Quote from sle:
<<< Every sane person would look at risk control before initiating the trades, not when the shit hits the fan (see my Nth rant about "adjustments"). >>>
I respectfully disagree.
I think many traders who impliment some hedged type trades, "assume" they are more protected than they actually are.
And as a result, they are often drawn into volatile stocks and sectors that pay better than less volatile stocks and sectors.
They may also use excessive leverage, because they feel protected.
They may not be as quick to close a deteriorating trade, because they feel protected.
They may over concentrate in that volatile sector, because that's where the money is, and they feel protected.

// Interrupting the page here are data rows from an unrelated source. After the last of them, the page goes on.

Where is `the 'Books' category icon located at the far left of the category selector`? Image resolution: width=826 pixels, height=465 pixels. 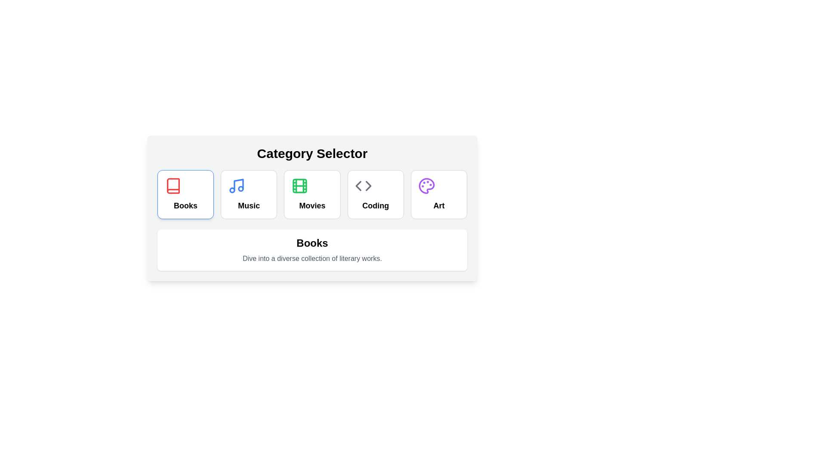
the 'Books' category icon located at the far left of the category selector is located at coordinates (173, 185).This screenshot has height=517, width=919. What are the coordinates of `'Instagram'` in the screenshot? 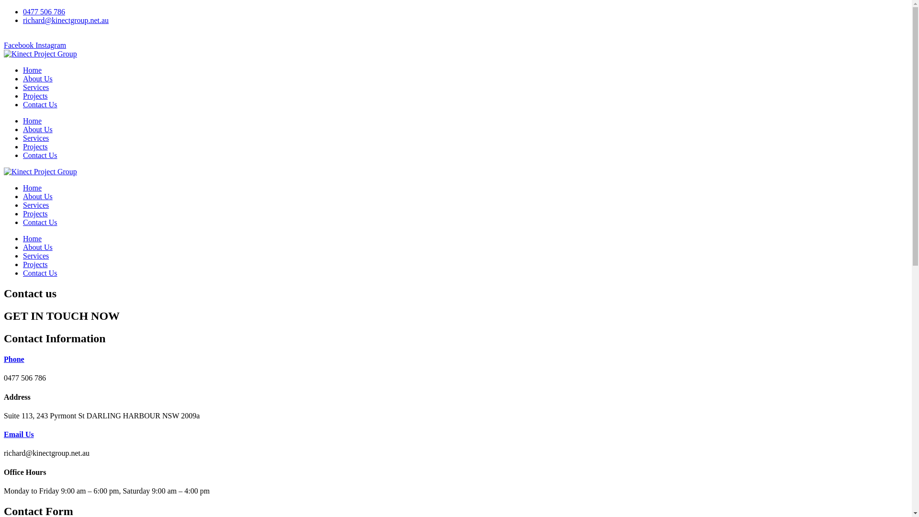 It's located at (35, 45).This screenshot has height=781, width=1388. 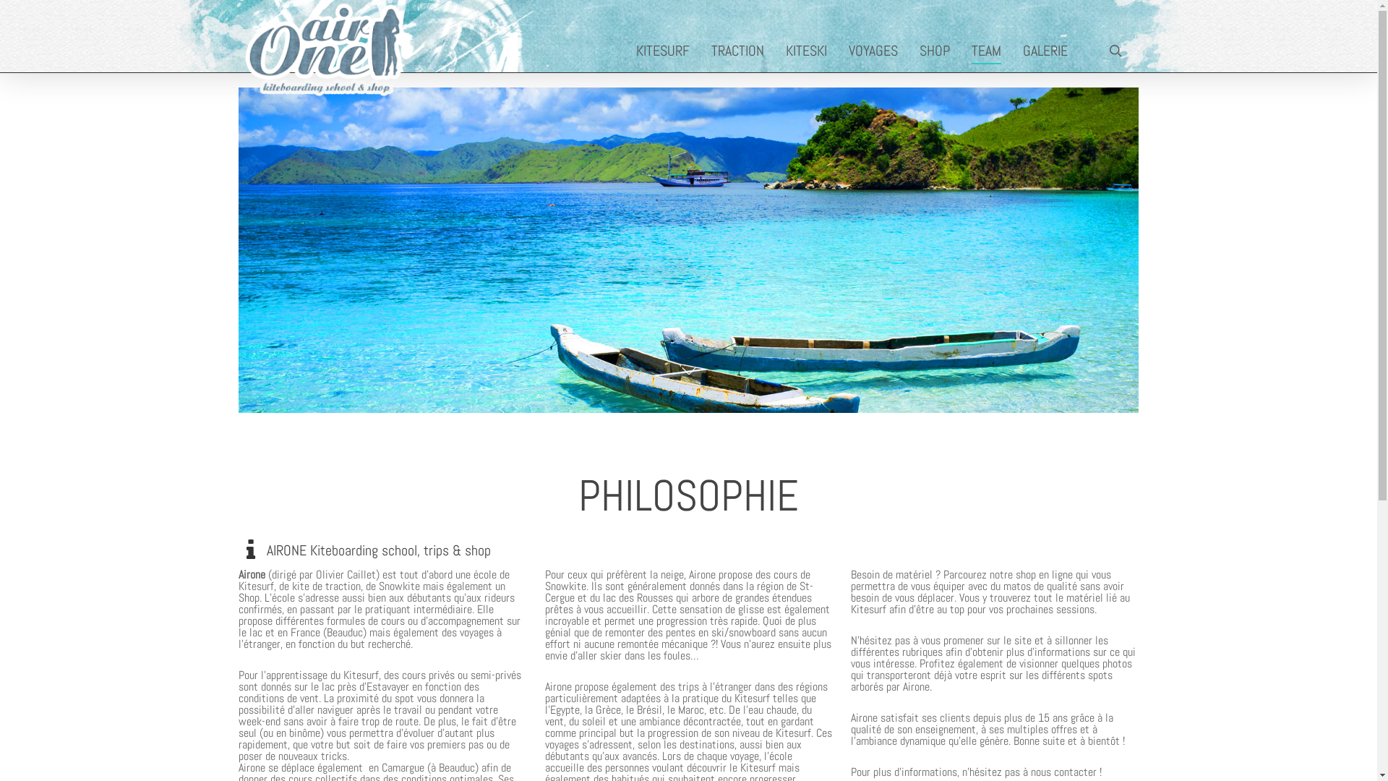 I want to click on 'KITESURF', so click(x=665, y=49).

They may not be overly concerned about a companies fundamentals, because they feel protected. And so are less picky about what stocks/sectors they get into, and which to avoid.
I think for a lot of investors who feel protected, (in the form of only being exposed to "limited losses"), other forms of risk management take a back seat to the potential gains offered by the trade.
<<< Problem is that no matter how good your market intelligence is you can't protect yourself from fraud or a natural disaster. >>>
I agree.
All we can do is try to manage our risk inteliigently, in what ever form we are most comfortable with.
That being, diversification, not over concentrating cash, not excessive leverage, various hedging strategies, being picky about what stocks or indexes we use, setting reasonable % return goals relative to the VIX enviroment we are in, , ect....
It isn't a stock that drops 25 - 35% suddenly that kills investors.
It's being on excessive leverage when it occurs, and/or over concentrating, and/or being in an over debted piece of crap that isn't recoverable, and so on...
It's just been my observation over the years, that the more protected an investor feels because he is hedged, the less attention they sometimes pay to the other forms of "sane" protection.